CITIZEN REPORTER
Sekjen PB HMI Berganti
memecat Noer Fajrieansyah dan Niskalawati serta mengangkat Basri Dodo sebagai Pejabat Ketua Umum
Tayang:
Penulis: CitizenReporter | Editor: Ridwan Putra
Faisal Muchlis
Wakil Bendahara Umum PB HMI
Melaporkan dari Jakarta
Konflik kepengurusan di tubuh PB HMI berujung pada rekomendasi Majelis
Pengawas dan Konsultasi (MPK PB HMI) dan Keputusan Rapat Harian PB HMI dengan memecat Noer
Fajrieansyah dan Niskalawati serta mengangkat Basri Dodo sebagai Pejabat Ketua
Umum.
Pengangkatan dan pengukuhan Basri Dodo yang sebelumnya menjabat sebagai Sekjen PB HMI dilaksanakan pada sidang pleno 3 PB HMI yang Ikuti oleh Sebagian Besar Fungsionaris PB HMI, Bakornas dan 15 BADKO HMI Se-Indonesia dilaksanakan di Graha Insan Cita (GIC), Depok, Minggu (24/6/2012).
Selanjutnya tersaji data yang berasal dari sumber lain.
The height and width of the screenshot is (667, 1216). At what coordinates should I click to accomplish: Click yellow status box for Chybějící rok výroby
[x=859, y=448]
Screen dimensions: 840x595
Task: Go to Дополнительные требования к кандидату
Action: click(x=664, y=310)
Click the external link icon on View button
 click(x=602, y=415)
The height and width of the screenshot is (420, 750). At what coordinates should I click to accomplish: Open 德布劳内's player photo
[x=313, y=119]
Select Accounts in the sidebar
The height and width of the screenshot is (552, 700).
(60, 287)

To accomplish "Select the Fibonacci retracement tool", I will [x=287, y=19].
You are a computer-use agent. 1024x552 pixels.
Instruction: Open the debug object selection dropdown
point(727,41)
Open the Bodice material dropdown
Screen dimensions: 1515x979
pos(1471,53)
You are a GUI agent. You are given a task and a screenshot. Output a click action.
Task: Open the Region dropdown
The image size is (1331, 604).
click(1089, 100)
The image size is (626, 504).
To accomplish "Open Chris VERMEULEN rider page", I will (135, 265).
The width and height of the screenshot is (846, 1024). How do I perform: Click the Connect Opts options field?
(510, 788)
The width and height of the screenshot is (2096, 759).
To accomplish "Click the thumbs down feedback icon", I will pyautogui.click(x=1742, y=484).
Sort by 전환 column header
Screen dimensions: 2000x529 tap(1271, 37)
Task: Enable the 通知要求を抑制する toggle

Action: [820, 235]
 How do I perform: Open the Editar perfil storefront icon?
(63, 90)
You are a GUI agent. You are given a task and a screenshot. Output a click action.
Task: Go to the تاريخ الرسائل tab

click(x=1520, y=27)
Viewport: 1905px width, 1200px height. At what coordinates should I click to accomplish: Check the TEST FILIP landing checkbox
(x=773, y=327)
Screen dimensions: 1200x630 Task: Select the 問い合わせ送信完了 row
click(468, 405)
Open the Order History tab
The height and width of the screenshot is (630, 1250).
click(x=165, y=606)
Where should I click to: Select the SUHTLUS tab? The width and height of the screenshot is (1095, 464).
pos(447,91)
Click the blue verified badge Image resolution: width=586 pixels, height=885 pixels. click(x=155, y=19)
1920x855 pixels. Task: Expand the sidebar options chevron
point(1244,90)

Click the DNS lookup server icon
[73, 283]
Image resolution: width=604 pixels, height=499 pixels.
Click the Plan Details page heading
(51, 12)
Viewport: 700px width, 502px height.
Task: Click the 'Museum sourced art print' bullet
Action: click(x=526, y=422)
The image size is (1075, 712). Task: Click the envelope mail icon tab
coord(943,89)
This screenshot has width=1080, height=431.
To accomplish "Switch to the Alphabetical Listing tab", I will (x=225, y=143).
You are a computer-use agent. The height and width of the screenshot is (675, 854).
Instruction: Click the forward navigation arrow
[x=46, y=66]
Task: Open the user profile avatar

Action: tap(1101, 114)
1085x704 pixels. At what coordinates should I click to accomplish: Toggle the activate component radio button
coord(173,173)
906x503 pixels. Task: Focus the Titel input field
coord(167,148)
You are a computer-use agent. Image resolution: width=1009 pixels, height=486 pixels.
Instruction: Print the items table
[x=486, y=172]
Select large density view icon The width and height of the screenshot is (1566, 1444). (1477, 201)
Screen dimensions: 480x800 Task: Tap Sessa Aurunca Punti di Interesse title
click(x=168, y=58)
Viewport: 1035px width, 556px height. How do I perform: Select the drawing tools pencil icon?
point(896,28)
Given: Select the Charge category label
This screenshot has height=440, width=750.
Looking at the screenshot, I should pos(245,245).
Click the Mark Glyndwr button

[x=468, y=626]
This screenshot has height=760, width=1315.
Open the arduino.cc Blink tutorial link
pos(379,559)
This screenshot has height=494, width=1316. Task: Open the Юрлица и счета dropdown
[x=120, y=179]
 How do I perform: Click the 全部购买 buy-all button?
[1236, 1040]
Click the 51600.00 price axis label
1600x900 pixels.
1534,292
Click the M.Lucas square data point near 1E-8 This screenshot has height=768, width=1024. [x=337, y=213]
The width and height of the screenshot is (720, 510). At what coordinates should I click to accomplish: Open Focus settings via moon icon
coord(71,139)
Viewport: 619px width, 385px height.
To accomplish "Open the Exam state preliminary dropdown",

Dalam sambutanya, Koordinator MPK PB HMI Syamsuddin Radjab, mengatakan, dalam
satu dasawarsa ini, PB HMI sudah 3 kali terpa masalah kepemimpinan yaitu
periode 2000-2002, 2003-2005 dan 2010-2012. Karena itu, sambung Ollenk, begitu
ia disapa, PB HMI hrs mampu menangkap akar masalah yang terjadi berulang hingga
3 kali tersebut.
"Ada masalah besar di tubuh PB HMI menyangkut masalah
kepemimpinan serta kecenderungan pemanfaatan organisasi untuk kepentingan
dirinya sendiri. Sehingga melabrak aturan main organisasi," tandas Ollenk yang di dampingi oleh anggota MPK Lainnya.
Menurutnya, pemecatan keduanya dikarenakan pelanggaran terhadap aturan
main organisasi yang tidak dapat dimaafkan lagi.
Basri Dodo sendiri, dalam sambutanya mengatakan, untuk menjawab
tantangan masa depan, HMI membutuhkan pemimpin yang memiliki kapasitas dan
integritas yg tinggi utk mewujudkan visi misi HMI dalam kehidupan berbangsa n
bernegara.
"Tipisnya
Intelektualitas dan integritas pemimpin di HMI, karena selama ini pemimpin yang
terpilih berasal dari proses pemilihan yang transaksional," terangnya.
Sementara
itu, Akbar Tanjung dalam orasi ilmiahnya, mengingatkan agar HMI mengembalikan
peran dan fungsi organisasi sesuai dengan semangat Keindonesia n Keislaman.
"Kedepan, menjawab persoalan mendasar bangsa. HMI harus kembali
mensinergikan nilai-nilai Keislaman dalam lanskap Keindonesia," tuturnya.